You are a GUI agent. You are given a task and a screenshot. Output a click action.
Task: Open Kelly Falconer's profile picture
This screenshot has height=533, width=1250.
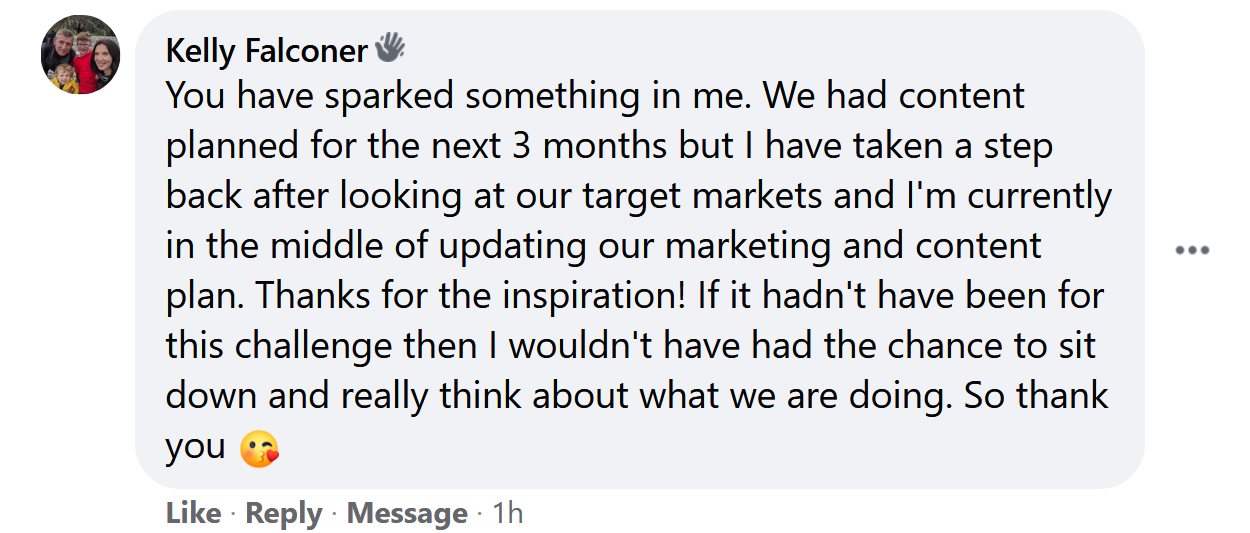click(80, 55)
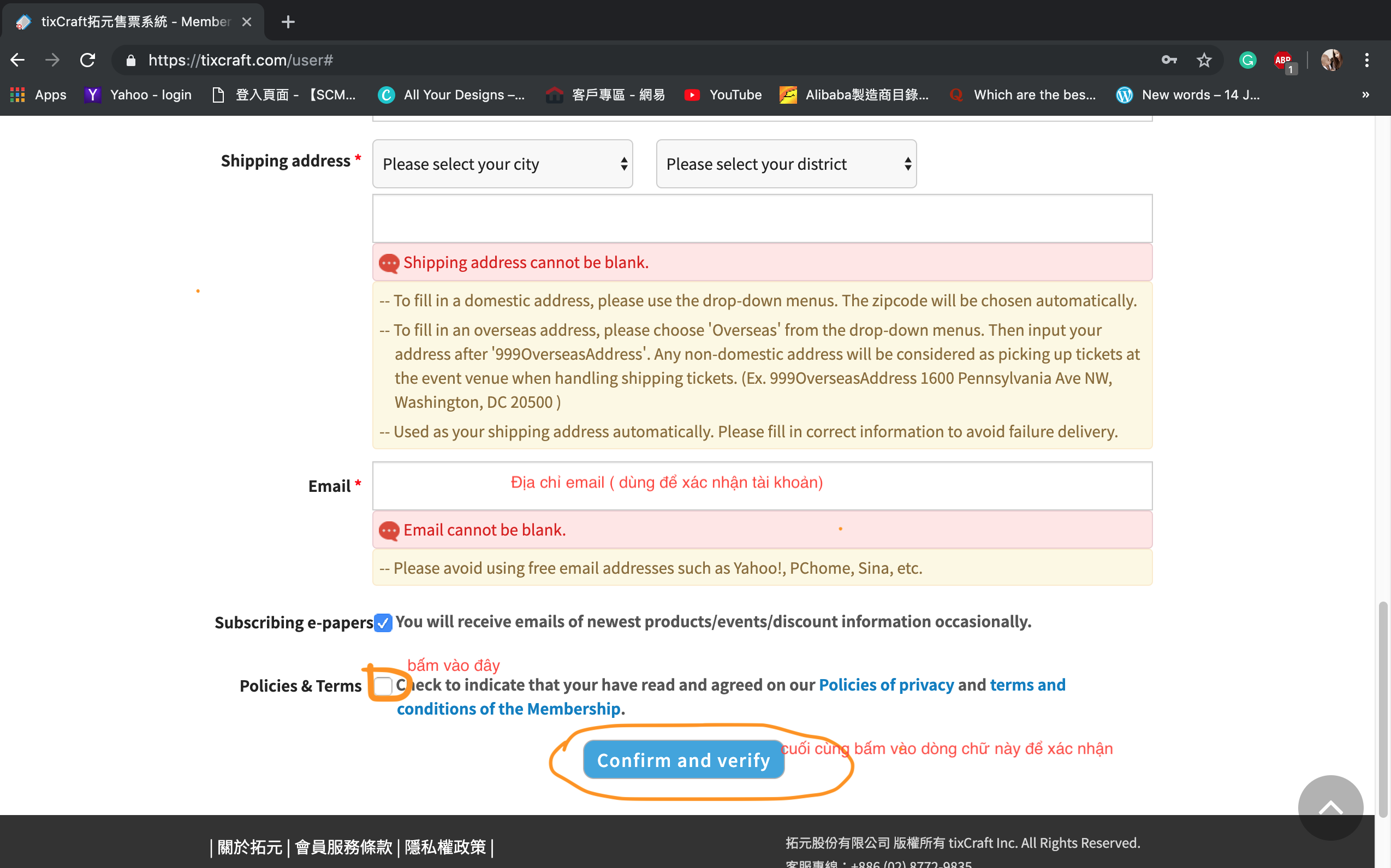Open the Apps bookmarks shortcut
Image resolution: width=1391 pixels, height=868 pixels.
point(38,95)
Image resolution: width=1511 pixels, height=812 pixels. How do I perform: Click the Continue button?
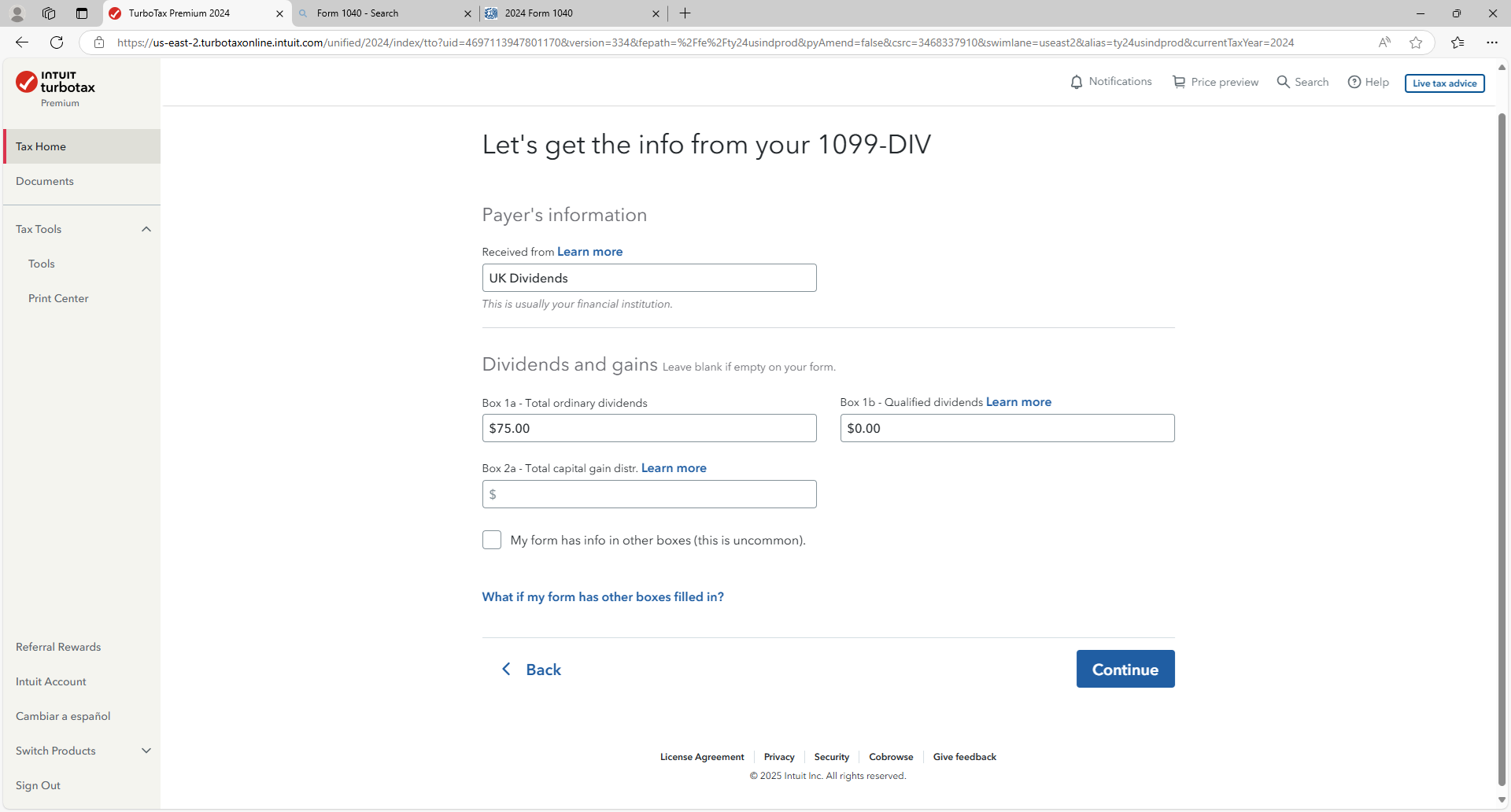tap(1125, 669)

▶ _SHORT PROBLEM_
Copy out all the records above word for word, but leave out the pictures.

▶ _EXERCISE RESPONSE_
You are a GUI agent. You are given a task and a screenshot. Output a click action.
Task: Open Kelly Falconer's profile picture
This screenshot has height=533, width=1250.
click(80, 55)
Open the Apps bookmarks shortcut
Image resolution: width=1391 pixels, height=868 pixels.
point(38,95)
Image resolution: width=1511 pixels, height=812 pixels. How do I perform: Click the Continue button?
tap(1125, 669)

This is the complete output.